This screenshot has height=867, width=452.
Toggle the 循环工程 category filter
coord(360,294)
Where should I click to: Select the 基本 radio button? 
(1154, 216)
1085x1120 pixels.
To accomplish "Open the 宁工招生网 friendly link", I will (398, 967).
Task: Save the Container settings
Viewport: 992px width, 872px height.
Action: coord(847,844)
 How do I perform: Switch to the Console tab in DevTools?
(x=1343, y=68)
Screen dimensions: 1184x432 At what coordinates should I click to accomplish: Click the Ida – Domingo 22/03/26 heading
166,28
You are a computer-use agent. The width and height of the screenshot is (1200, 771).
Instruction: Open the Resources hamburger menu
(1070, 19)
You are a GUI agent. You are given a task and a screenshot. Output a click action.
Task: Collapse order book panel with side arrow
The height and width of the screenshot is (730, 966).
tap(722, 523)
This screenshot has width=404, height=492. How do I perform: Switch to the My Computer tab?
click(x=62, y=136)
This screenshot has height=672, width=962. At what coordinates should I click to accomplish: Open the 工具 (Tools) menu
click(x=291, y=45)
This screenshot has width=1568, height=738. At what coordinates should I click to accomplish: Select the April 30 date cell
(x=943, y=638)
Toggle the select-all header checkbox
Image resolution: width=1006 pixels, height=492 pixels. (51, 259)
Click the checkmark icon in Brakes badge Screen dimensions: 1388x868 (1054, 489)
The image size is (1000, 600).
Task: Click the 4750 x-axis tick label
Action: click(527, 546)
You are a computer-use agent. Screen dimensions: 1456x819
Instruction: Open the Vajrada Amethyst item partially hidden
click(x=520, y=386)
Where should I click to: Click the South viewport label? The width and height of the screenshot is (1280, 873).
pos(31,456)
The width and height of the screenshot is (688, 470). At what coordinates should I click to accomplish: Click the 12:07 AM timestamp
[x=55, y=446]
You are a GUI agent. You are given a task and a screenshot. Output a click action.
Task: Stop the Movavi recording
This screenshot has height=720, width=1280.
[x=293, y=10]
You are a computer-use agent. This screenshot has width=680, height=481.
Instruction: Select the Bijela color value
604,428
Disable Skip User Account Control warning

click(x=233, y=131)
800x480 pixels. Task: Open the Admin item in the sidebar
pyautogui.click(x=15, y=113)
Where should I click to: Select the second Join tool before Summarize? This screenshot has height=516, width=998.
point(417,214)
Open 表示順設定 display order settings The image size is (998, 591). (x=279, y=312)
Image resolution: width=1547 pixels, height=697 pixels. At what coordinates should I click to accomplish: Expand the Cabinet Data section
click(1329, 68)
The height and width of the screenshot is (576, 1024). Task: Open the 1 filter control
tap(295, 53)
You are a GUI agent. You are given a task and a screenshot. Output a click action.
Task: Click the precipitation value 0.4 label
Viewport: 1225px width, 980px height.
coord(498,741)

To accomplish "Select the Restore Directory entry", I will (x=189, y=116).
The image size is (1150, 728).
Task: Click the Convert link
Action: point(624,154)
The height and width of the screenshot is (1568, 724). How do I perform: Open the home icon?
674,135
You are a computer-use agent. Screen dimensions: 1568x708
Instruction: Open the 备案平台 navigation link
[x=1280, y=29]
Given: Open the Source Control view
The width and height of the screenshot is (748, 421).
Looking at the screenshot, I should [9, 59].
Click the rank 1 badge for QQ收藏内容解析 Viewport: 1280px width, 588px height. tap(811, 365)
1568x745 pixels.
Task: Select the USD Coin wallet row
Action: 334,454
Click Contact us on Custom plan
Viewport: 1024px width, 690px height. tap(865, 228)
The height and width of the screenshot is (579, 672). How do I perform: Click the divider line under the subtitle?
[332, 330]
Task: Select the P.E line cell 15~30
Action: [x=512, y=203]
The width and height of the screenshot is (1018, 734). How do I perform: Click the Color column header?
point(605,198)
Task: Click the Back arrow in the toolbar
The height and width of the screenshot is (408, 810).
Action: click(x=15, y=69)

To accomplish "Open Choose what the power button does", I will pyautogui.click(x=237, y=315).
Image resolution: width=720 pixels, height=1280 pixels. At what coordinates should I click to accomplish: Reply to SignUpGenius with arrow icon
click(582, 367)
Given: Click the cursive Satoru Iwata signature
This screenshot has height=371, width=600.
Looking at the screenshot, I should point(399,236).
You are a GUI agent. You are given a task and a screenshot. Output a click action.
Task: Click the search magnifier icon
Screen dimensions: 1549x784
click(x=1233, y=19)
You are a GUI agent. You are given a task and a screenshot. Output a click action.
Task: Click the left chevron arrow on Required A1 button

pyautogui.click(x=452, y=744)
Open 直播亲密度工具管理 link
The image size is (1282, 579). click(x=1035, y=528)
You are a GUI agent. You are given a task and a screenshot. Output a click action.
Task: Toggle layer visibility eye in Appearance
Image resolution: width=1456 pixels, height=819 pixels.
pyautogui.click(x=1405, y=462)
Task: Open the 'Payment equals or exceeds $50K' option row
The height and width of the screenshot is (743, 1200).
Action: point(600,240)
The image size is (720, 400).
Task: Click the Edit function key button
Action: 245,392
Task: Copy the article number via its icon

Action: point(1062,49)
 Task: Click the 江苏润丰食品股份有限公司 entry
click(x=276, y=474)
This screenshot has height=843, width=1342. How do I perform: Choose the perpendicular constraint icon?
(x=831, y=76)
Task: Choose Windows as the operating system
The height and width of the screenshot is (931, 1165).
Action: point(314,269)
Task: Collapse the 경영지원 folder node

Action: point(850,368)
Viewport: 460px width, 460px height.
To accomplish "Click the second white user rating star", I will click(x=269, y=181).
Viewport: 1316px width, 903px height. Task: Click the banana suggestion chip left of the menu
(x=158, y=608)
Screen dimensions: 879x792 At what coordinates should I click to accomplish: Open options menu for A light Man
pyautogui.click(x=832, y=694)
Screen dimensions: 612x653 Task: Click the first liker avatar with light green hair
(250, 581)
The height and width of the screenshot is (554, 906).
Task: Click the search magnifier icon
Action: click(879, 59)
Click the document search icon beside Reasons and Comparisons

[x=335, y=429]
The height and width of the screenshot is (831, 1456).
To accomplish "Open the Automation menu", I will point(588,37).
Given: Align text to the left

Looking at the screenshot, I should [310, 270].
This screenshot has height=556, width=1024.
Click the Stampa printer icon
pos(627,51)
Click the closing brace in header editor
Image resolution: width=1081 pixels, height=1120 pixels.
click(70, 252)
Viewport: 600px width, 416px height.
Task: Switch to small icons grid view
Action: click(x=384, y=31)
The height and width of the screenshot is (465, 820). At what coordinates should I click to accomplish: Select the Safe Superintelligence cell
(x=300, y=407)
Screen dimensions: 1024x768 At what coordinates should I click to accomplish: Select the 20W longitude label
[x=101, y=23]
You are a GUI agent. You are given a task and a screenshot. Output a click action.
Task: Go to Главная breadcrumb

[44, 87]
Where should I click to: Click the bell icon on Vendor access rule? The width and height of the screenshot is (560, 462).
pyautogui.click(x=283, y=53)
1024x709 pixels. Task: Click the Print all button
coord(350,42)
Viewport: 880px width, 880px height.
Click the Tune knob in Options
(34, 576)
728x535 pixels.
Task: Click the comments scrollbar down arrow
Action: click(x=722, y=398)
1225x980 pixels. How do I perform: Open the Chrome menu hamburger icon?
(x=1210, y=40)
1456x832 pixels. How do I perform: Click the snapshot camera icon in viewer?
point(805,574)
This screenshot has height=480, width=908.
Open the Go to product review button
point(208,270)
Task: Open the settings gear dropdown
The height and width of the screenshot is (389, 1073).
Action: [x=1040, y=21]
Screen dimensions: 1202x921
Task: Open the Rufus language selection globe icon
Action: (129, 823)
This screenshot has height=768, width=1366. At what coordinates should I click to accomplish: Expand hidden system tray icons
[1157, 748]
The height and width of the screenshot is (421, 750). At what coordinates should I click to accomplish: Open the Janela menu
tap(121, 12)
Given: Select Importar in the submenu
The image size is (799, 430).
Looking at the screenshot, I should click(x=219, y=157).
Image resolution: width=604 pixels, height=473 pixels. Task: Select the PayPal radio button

* * * *

• **GOAL OF THE EXERCISE**
Check every line of the material for the string "settings" and give the number of lines that have it, without anything else.

• **FINAL ANSWER**
3